Commitment to psychoanalytic institutions in Germany and worldwide

For many years, Horst was also the president of the Psychoanalytische Arbeitsgemeinschaft Ulm (PAU), his local psychoanalytic institute. As a result of his many journeys to other countries, he repeatedly brought psychologists and medical doctors to Ulm who stayed there for training. Some of them later returned to their home countries, others settled in Germany. In 1975, three years before the above-mentioned annual Ulm Workshop for Empirical Research had been established, Helmut Thomä and Horst created an annual conference in cooperation with the Clinic and the PAU, which took place in Hintertux, an Austrian ski resort; the mornings and early afternoons were spent skiing, and the late afternoons and evenings on psychoanalytic lectures, scientific exchange and case discussions. Participants came from many psychoanalytic institutes from all over Germany and from abroad.
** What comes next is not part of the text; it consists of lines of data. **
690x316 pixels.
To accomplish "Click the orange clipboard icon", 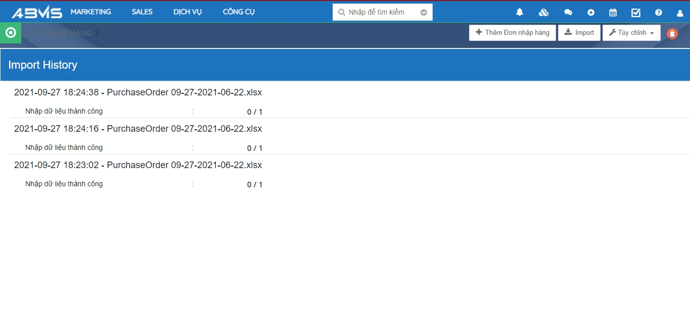I will (672, 34).
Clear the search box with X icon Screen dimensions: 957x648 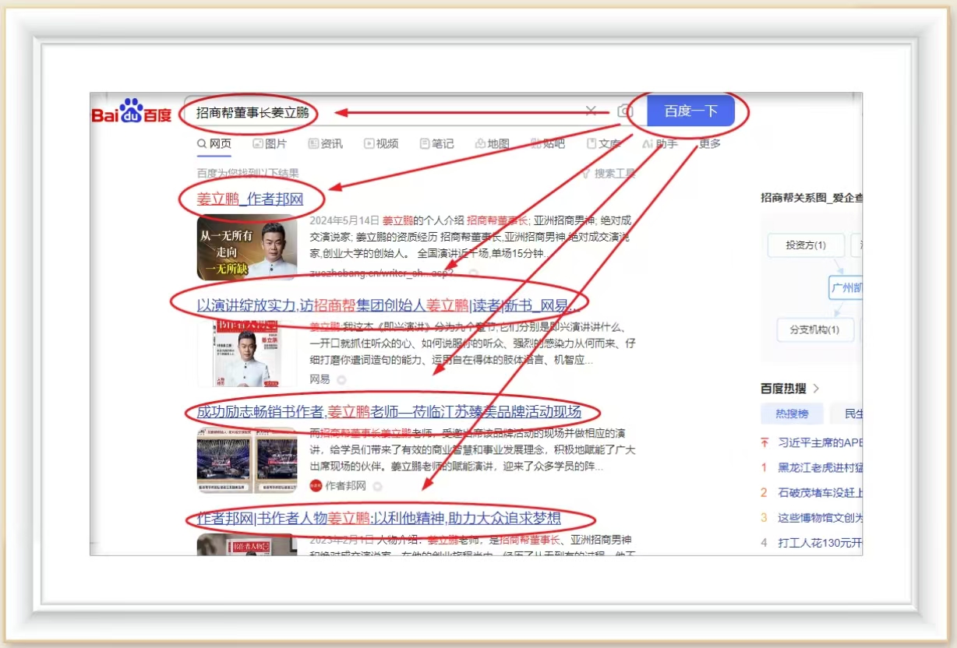tap(591, 111)
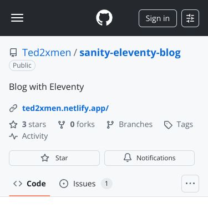Click the star icon next to 3 stars

(13, 125)
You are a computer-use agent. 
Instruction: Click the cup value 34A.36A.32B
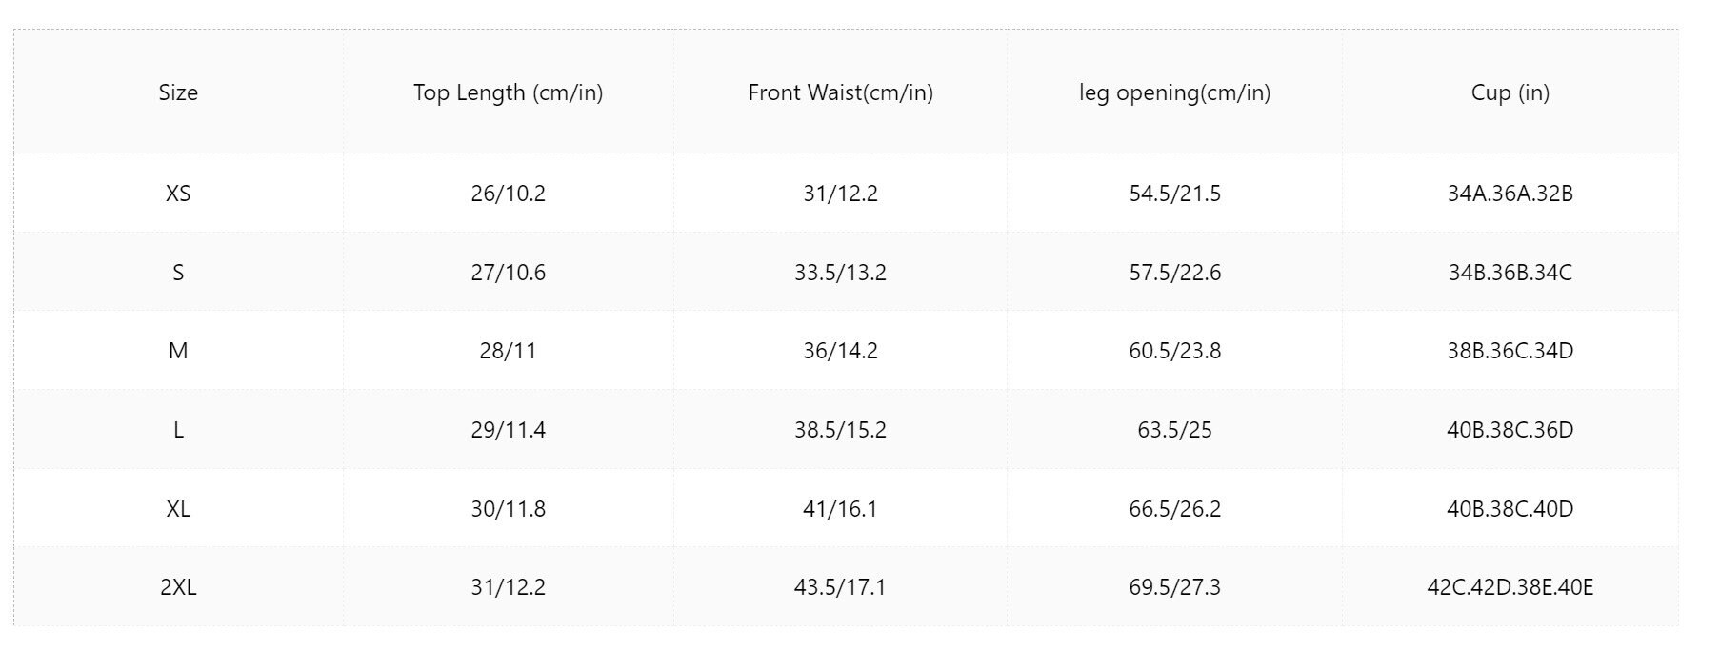click(1510, 194)
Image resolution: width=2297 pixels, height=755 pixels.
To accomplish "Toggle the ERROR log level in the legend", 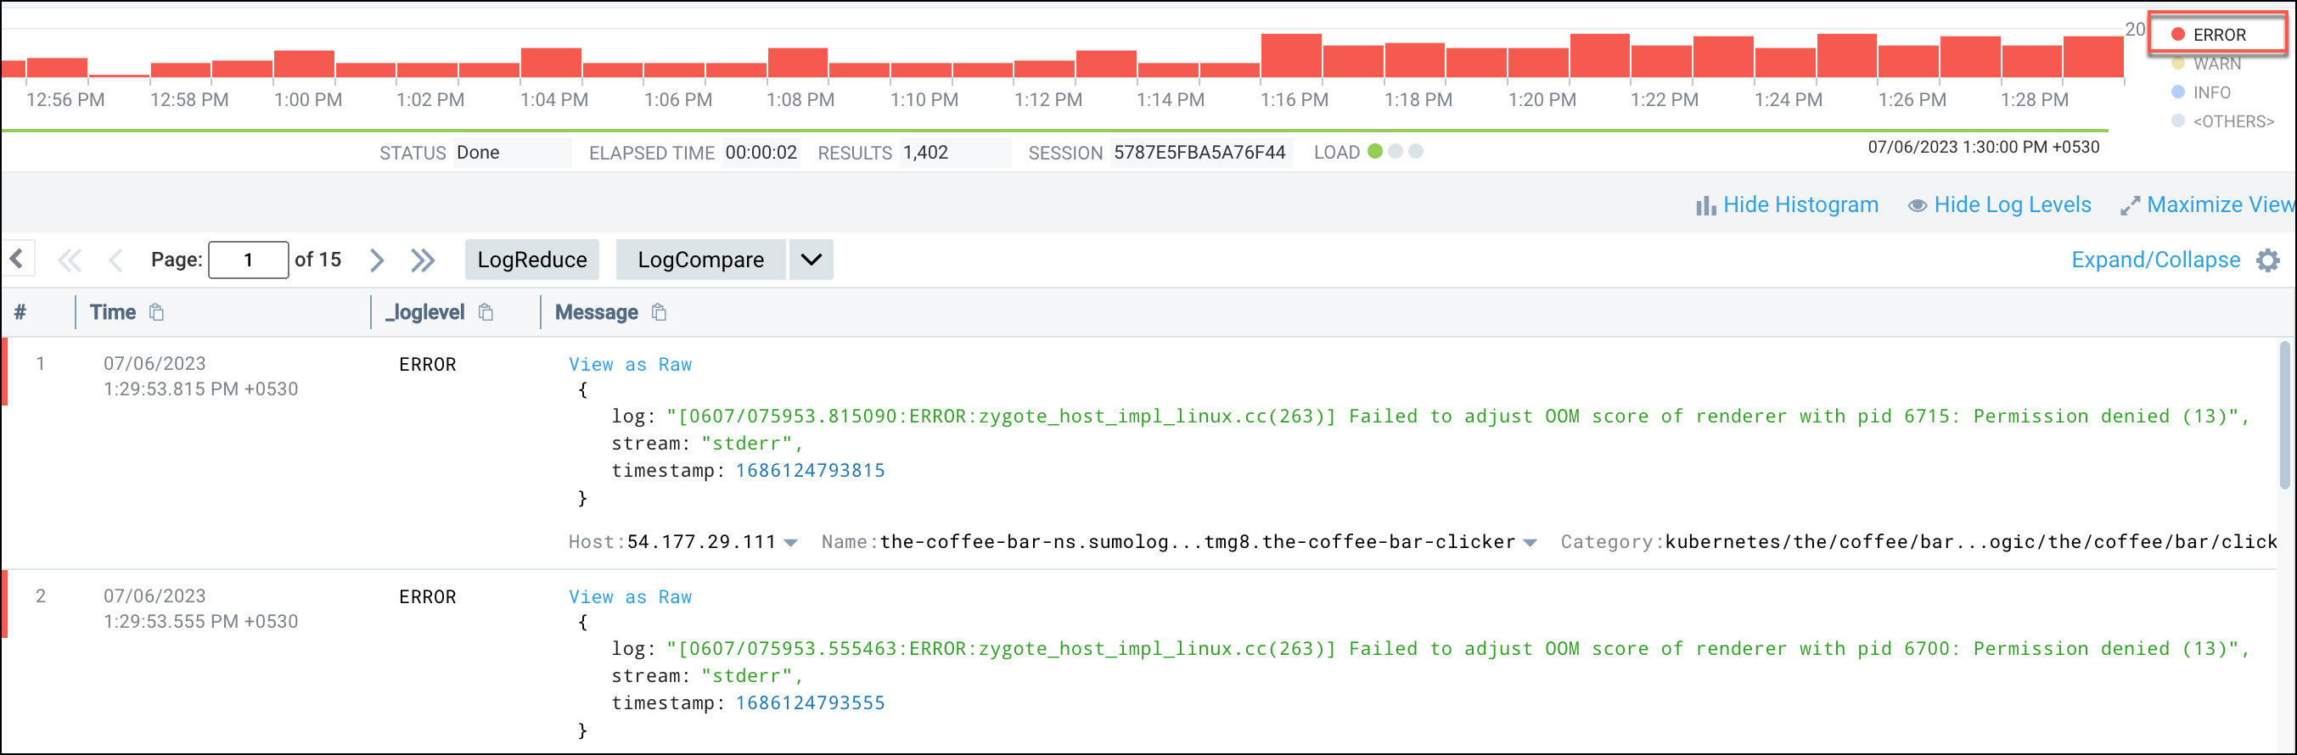I will click(2218, 35).
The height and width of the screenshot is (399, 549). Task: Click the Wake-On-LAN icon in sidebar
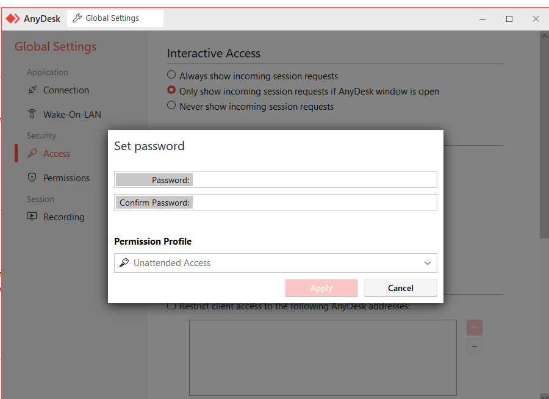(32, 115)
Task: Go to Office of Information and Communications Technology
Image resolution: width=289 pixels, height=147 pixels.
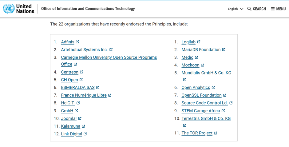Action: pyautogui.click(x=88, y=9)
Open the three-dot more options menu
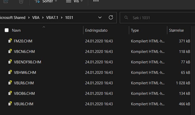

Horst was also passionately committed to the dissemination of psychoanalysis, especially in Eastern Europe, where he is revered with great gratitude as a teacher (Kächele Citation1996). In 1996 he became Honorary Professor of the Faculty of Psychoanalytic Medicine, University of St Petersburg. Russia. As a staff member of the Research Training Program (RTP) of the International Psychoanalytical Association, he made a significant contribution to the international promotion of young researchers in psychoanalysis. Especially among his colleagues in South America he is revered as a messenger of psychoanalytic research. He remained in intensive exchange with many of them via the mailing list of the RTP Fellows, the Open Door Review and joint research projects.

The picture is of Horst as a most productive researcher and a great master of intergenerational networking. In a generous manner, with a unique dedication and passion, he carried his psychoanalytic and scientific knowledge all over the world, always ready to engage in fierce controversy and debate and to set out for new shores of knowledge. He leaves behind a large gap as a psychoanalyst, researcher and dear friend.

Horst always seemed to us like a candle burning at both ends. At the age of 76 the candle was too soon burnt out. We share our grief with his wife Beate, his three daughters, the grandchildren and his brothers, friends and colleagues. We will miss him.